DATA FOR THE TASK:
-- Opening Marker --

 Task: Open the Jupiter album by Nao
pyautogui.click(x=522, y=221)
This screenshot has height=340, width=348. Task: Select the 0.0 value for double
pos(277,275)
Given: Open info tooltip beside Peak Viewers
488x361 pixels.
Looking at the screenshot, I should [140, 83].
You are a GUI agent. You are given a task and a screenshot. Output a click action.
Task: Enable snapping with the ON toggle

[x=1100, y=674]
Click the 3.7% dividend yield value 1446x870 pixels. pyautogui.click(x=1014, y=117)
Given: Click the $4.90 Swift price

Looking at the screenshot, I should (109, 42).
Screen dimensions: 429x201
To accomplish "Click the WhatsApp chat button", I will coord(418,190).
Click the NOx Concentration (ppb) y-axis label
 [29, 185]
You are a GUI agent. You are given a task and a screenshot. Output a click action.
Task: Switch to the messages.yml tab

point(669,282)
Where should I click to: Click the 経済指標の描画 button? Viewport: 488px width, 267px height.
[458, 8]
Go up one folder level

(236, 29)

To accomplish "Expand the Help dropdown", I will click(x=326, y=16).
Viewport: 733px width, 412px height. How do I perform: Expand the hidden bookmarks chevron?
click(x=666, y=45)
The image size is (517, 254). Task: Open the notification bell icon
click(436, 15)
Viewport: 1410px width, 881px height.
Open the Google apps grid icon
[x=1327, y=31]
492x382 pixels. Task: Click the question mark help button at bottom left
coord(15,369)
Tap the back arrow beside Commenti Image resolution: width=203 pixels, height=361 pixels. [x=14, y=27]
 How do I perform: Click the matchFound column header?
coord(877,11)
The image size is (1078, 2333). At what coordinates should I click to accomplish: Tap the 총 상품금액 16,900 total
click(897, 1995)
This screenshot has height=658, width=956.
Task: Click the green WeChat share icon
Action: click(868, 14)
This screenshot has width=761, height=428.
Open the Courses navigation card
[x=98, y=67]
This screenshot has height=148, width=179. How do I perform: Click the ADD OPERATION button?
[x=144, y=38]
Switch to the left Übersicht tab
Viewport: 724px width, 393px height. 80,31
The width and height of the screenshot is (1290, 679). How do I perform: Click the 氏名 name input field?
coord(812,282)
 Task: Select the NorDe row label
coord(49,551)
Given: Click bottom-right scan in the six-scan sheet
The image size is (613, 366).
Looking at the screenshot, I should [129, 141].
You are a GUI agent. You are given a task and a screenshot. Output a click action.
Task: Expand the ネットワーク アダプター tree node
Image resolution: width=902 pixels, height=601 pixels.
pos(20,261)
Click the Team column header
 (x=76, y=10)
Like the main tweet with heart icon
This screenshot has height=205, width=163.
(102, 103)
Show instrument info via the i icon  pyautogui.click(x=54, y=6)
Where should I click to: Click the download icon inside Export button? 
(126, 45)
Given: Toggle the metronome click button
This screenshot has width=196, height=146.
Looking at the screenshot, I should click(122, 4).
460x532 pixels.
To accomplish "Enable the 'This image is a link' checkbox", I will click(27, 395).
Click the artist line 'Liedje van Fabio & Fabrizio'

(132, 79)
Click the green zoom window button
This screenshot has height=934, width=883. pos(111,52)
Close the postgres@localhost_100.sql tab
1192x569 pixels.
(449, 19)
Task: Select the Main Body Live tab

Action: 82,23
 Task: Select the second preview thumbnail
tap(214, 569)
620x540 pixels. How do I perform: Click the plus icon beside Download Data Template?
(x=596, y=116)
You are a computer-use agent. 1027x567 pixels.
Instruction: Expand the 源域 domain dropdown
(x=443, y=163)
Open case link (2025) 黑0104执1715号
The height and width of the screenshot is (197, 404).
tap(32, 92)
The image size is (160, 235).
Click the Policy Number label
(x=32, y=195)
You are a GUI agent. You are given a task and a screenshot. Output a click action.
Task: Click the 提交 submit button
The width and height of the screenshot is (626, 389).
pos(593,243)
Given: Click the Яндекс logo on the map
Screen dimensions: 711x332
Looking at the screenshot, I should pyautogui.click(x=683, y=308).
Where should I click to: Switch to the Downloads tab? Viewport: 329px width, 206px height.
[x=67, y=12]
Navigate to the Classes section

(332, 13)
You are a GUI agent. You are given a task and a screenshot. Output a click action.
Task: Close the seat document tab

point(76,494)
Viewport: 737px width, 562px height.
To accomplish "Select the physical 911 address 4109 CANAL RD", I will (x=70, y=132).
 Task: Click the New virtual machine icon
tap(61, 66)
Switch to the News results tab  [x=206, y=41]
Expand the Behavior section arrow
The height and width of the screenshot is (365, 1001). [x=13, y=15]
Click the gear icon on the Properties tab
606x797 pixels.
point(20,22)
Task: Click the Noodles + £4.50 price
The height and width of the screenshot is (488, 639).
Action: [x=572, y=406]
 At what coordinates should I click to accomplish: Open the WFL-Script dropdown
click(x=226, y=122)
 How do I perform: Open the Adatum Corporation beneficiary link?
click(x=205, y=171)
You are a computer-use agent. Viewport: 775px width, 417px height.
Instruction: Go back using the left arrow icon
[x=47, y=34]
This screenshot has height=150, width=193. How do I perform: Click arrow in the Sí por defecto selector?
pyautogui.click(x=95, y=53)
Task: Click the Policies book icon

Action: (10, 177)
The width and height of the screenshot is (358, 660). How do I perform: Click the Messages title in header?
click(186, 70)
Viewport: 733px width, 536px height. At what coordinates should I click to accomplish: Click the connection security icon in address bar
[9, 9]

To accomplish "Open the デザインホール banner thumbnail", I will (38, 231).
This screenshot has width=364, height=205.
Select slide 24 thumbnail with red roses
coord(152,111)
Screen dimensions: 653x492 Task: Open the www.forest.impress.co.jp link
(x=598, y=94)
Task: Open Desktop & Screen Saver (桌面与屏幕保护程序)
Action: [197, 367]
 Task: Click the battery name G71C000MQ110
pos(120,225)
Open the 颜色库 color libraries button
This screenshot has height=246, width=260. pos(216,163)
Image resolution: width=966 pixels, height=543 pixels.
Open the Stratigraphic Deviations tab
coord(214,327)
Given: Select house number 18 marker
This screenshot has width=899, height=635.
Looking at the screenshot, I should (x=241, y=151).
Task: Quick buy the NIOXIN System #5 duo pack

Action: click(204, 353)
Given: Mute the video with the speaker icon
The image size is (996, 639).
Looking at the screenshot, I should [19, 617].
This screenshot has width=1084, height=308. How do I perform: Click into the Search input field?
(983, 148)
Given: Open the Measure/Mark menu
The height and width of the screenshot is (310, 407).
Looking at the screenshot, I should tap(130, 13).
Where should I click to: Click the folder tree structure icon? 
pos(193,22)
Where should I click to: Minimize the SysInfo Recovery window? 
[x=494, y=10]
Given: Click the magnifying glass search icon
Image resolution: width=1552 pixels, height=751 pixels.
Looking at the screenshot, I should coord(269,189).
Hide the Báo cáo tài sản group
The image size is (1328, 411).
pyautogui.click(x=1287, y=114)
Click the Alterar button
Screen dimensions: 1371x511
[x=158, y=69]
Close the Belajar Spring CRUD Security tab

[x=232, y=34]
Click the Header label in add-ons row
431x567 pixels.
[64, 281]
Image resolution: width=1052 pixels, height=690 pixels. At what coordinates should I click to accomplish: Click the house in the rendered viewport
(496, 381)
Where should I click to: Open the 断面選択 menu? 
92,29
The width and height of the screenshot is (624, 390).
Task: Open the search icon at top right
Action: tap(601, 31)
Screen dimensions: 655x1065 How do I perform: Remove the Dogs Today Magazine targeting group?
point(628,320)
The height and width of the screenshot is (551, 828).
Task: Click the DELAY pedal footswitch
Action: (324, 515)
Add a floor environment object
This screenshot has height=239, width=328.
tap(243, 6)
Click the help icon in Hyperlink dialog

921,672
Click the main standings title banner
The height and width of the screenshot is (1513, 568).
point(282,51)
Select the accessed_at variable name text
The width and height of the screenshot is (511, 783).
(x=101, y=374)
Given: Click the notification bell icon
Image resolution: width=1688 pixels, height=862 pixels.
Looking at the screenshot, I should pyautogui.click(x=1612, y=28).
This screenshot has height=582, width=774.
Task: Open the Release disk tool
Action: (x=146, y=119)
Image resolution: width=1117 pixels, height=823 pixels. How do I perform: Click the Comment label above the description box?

-- Closing Marker --

Lines from the one with "Image resolution: width=1688" through the last line of the listing above: return these exactly, and nothing else.

Image resolution: width=1688 pixels, height=862 pixels.
Looking at the screenshot, I should pyautogui.click(x=1612, y=28).
This screenshot has height=582, width=774.
Task: Open the Release disk tool
Action: (x=146, y=119)
Image resolution: width=1117 pixels, height=823 pixels. How do I perform: Click the Comment label above the description box?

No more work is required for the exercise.